◆ WRITTEN TASK ◆
Pick out each of the lines below that contains the string "size", and treat uppercase and lowercase letters as different.

◆ EXERCISE MATERIAL ◆
------------------------------------------------------------
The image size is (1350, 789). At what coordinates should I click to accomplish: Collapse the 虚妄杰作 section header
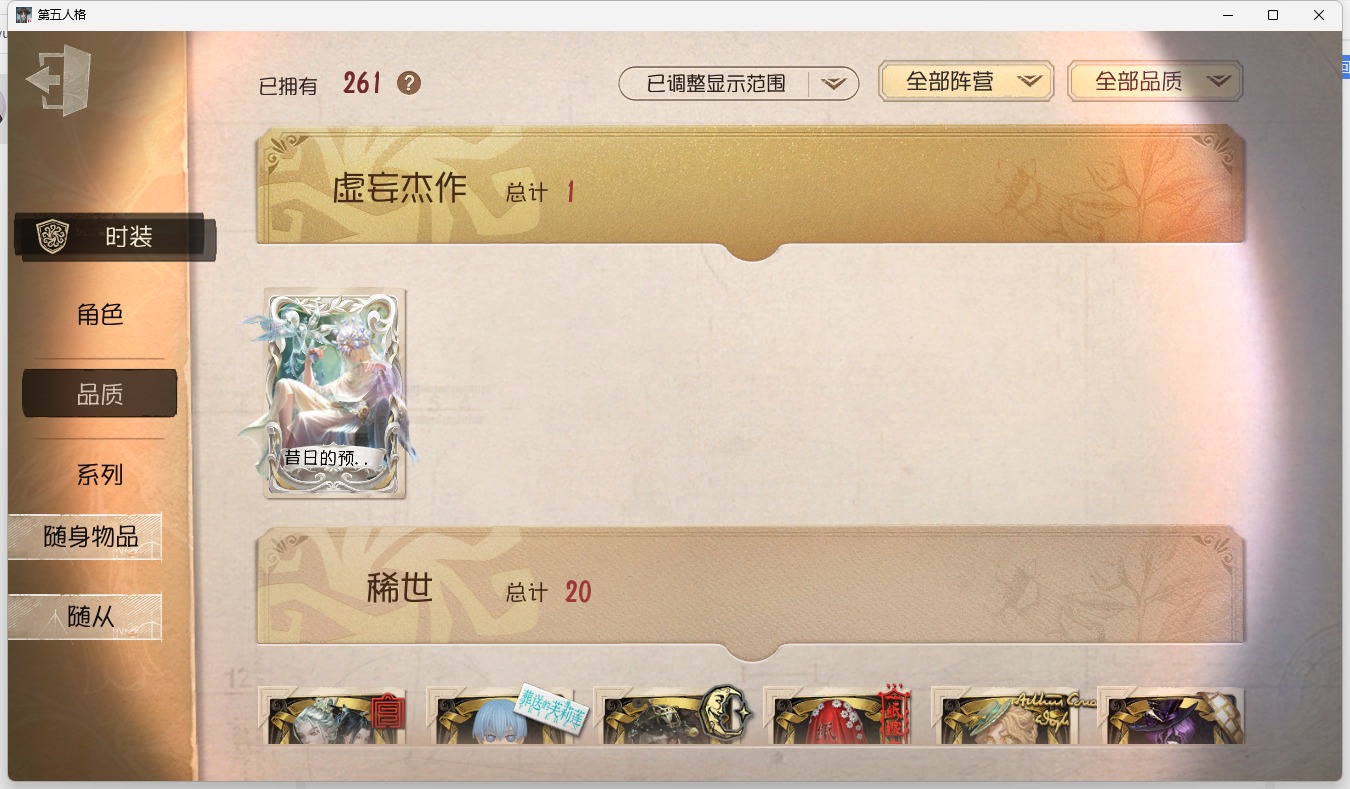coord(751,187)
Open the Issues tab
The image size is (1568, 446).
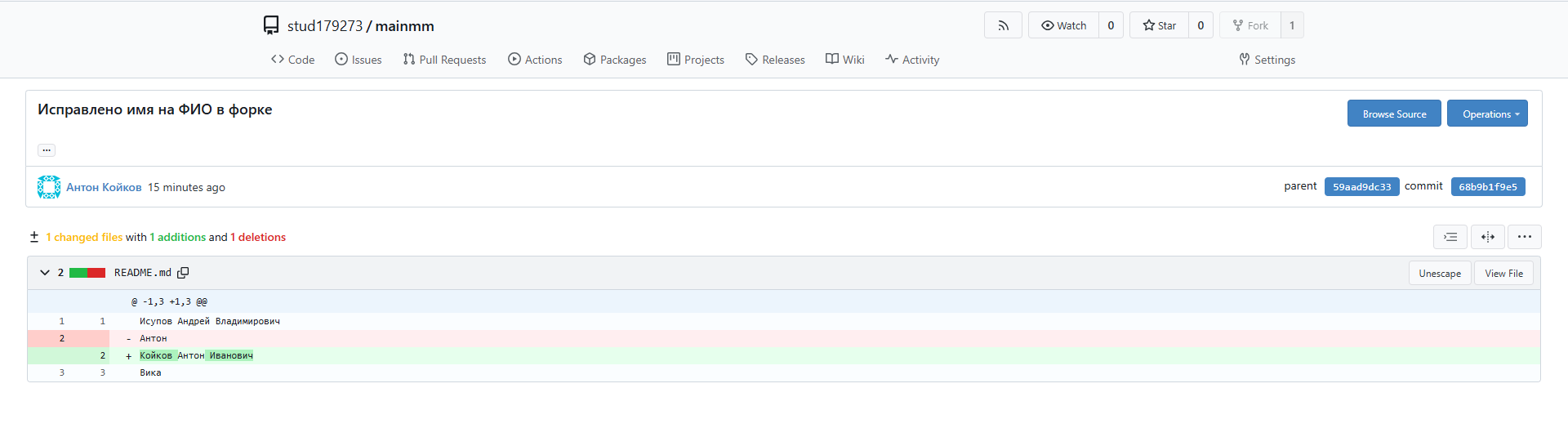click(359, 60)
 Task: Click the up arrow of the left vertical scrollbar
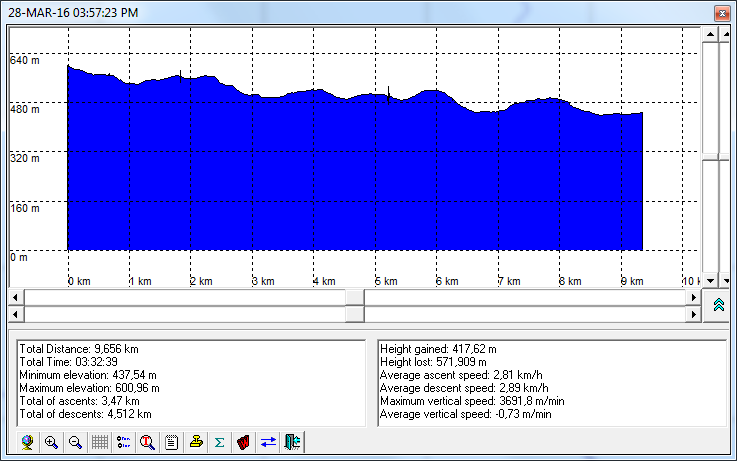click(x=711, y=35)
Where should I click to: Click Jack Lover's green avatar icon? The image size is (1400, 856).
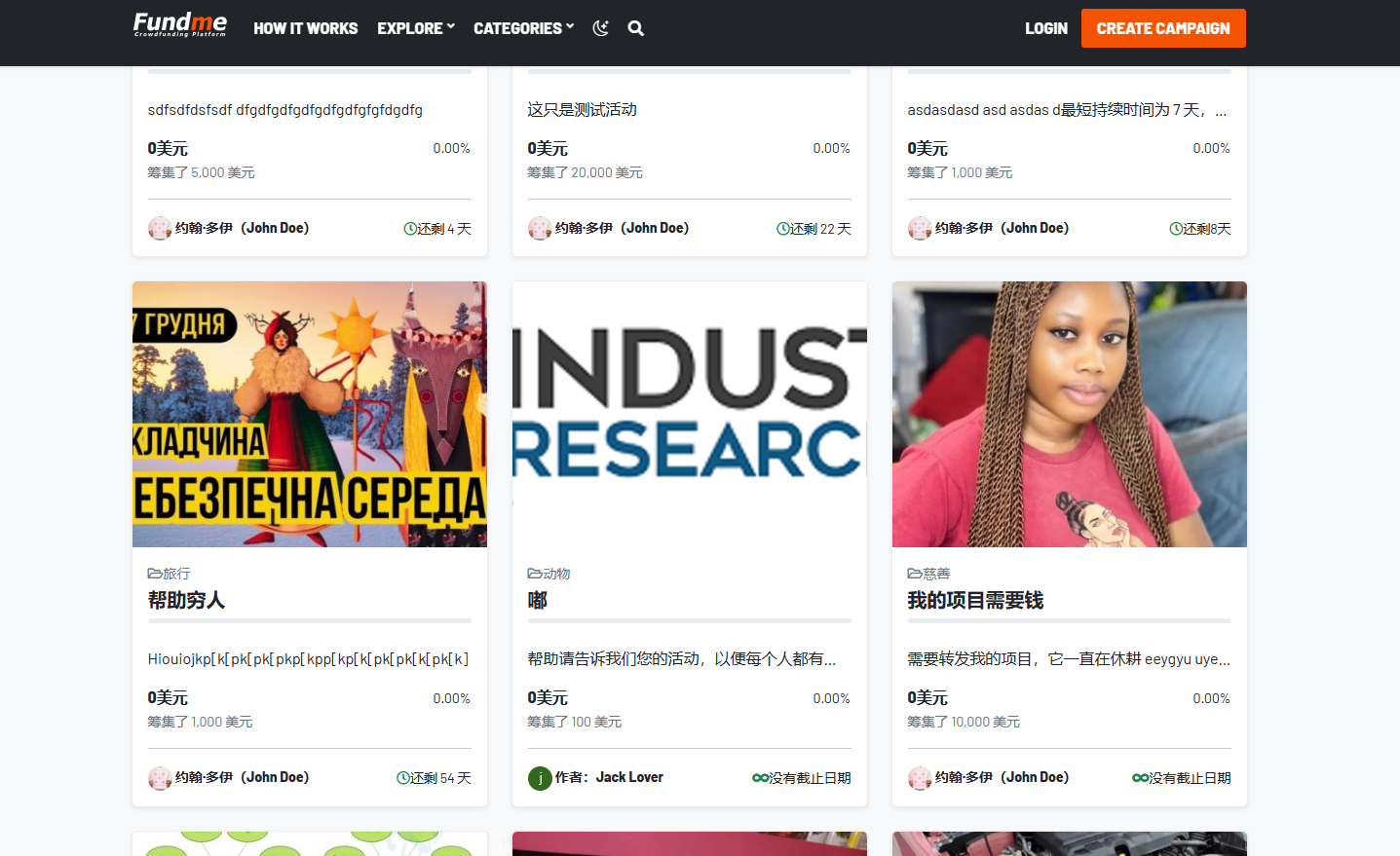(x=540, y=778)
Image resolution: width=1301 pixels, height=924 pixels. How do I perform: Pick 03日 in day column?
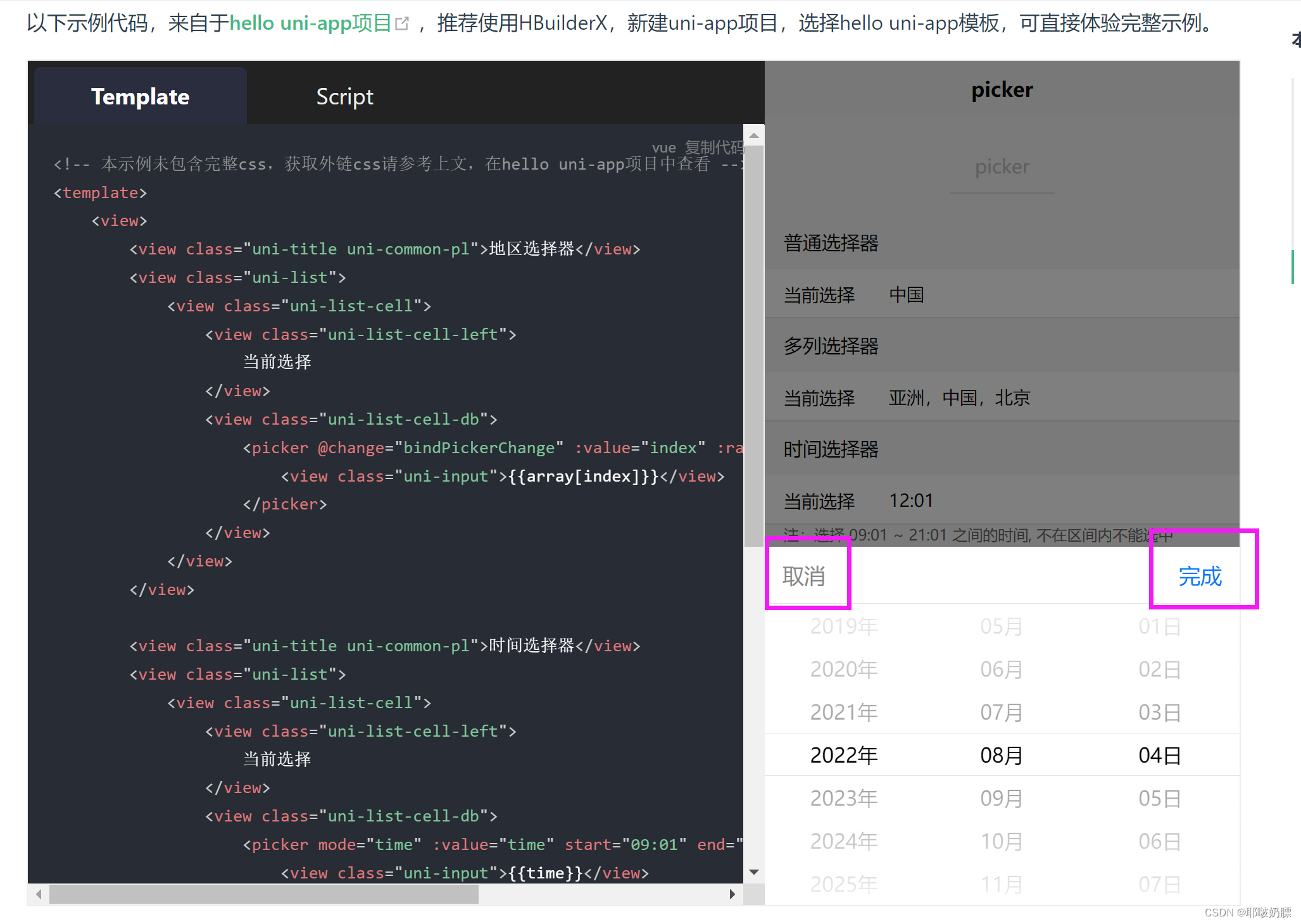click(x=1160, y=713)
------------------------------------------------------------
◆ EXERCISE ANSWER ◆
The image size is (1350, 789). At what coordinates should I click to accomplish: Collapse the 虚妄杰作 section header
The image size is (1568, 446).
Where should I click to: Click Jack Lover's green avatar icon? The image size is (1400, 856).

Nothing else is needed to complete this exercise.